> [Exercise objective] Return, exactly as written, all lines from the line containing "Screen dimensions: 461x383" to the end of the entries below, with both ends included.

(Stored records)
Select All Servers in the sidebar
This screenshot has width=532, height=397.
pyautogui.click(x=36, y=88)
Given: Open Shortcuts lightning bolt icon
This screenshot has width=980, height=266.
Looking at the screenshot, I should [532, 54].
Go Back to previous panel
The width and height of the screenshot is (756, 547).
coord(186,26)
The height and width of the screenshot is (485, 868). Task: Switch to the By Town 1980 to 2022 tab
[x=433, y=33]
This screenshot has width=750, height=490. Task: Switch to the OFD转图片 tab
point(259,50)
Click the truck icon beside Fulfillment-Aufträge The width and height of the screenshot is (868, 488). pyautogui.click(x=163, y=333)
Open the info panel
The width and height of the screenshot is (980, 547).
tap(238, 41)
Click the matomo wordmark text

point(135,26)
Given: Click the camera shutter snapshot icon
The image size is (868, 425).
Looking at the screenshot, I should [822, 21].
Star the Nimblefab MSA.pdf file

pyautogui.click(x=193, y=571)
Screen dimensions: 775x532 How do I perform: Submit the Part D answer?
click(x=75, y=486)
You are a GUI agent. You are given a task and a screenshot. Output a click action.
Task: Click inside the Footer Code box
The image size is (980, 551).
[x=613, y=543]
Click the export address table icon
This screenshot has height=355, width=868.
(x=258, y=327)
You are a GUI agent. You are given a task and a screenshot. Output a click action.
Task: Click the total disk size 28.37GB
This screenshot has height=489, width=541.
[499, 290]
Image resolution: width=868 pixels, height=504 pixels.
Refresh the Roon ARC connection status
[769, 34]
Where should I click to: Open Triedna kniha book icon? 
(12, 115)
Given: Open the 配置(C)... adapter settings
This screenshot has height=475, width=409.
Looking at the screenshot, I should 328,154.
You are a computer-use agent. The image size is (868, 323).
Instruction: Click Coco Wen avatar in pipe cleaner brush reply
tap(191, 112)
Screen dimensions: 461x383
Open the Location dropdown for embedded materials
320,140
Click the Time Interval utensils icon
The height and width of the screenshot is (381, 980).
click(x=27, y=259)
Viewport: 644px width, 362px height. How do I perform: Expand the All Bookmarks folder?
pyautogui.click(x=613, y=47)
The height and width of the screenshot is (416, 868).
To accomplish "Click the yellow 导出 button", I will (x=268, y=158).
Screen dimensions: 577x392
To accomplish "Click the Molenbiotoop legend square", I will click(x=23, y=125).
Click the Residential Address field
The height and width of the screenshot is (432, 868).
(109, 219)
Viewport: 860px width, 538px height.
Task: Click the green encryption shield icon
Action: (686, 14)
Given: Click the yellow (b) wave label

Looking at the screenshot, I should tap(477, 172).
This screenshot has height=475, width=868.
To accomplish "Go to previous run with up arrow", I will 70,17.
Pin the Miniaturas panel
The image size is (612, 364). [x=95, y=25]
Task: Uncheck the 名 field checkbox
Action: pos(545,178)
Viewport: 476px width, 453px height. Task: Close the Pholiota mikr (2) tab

> [Solution]
Screen dimensions: 461x383
Open the Location dropdown for embedded materials
320,140
Click the Time Interval utensils icon
The height and width of the screenshot is (381, 980).
click(x=27, y=259)
Viewport: 644px width, 362px height. How do I perform: Expand the All Bookmarks folder?
pyautogui.click(x=613, y=47)
The height and width of the screenshot is (416, 868).
To accomplish "Click the yellow 导出 button", I will (x=268, y=158).
Screen dimensions: 577x392
To accomplish "Click the Molenbiotoop legend square", I will click(x=23, y=125).
Click the Residential Address field
The height and width of the screenshot is (432, 868).
(109, 219)
Viewport: 860px width, 538px height.
Task: Click the green encryption shield icon
Action: (686, 14)
Given: Click the yellow (b) wave label

Looking at the screenshot, I should tap(477, 172).
This screenshot has height=475, width=868.
To accomplish "Go to previous run with up arrow", I will 70,17.
Pin the Miniaturas panel
The image size is (612, 364). [x=95, y=25]
Task: Uncheck the 名 field checkbox
Action: pos(545,178)
Viewport: 476px width, 453px height. Task: Close the Pholiota mikr (2) tab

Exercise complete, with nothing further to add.